どんなサイクルの中にあっても、ブレずに続けるべき投資は…

投資はどんな影響を受けるでしょう。まずは、新しく発行される債券の金利が上がりますが、すでに発行されている債券に関しては設定されている固定金利が新しい市場金利に比べて低いので、その金利の差を補うために債券の取引価格は下がります。すでに債券や債券ファンドを持っている場合は、価格低下を経験することになります。金利の上昇は直接的に債券価格に負の影響を与え、とくに期間の長い債券でより大きな下落を見ています。

株式に関しては、金利上昇の株価への影響は、債券への影響と比べるとより間接的です。
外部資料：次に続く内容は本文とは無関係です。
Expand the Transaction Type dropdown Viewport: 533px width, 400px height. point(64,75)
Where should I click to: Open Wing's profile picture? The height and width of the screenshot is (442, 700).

市場金利上昇により、企業が資金調達をする金利が上がり、企業活動にネガティブな影響を与えることが予想されます。また、消費者活動に頼る企業、たとえば消費者がクレジットカードやローンなどを使って購入するような商品は、金利上昇で消費が抑えられるので、企業成績にネガティブな影響が出ると予想されます。つまり、企業にとってみればビジネスをするための資金調達コストが上がる一方で、売り上げが下がるというダブルパンチを受けかねず、それが株価低下につながる可能性があります。2022年頭まで好調だったアメリカ市場も下落傾向で、Vanguard発表の向こう10年間の利回り予想では、米株式市場は年平均2.0~4.0%の範囲、中間値にしてわずか3%となっています。ここまで好調な労働市場にも影響を与え、リセッションを懸念する声も出ています。

激しいインフレに苦しむアメリカに住む日本人として、唯一うれしいのが20年ぶりの円安ドル高です。アメリカ市場の金利が全体的に上がるにつれ、米国債やその他ドルでの安全運用資産がより魅力的になるため、資金が海外からドルへと流れ、ドル価が上がりました。これを書いている5月頭現在1ドル130.57円です。実家のためにお墓を買うのですが、2021年に注文したものがはからずも支払いが今になり、実質15%ディスカウントです。

まあ、そういうことで、経済というのはつながっていて、2021年は株価が上がって喜んだかと思えば、今度はすごいインフレに苦しみ、そうかと思えば金利が上がって円安はうれしいが、株価も下がり債券も下がって投資ポートフォリオ的にはちょっと悲しい……全部都合よくはいきません。これが市場のサイクルということなのでしょう。株が下がるの、債券が下がるのと言いますが、投資については普段から「全世界分散のインデックス長期投資」をお勧めしているので、とりあえず何もしないでサイクルを乗り切るのがいいとアドバイスをさせていただいています。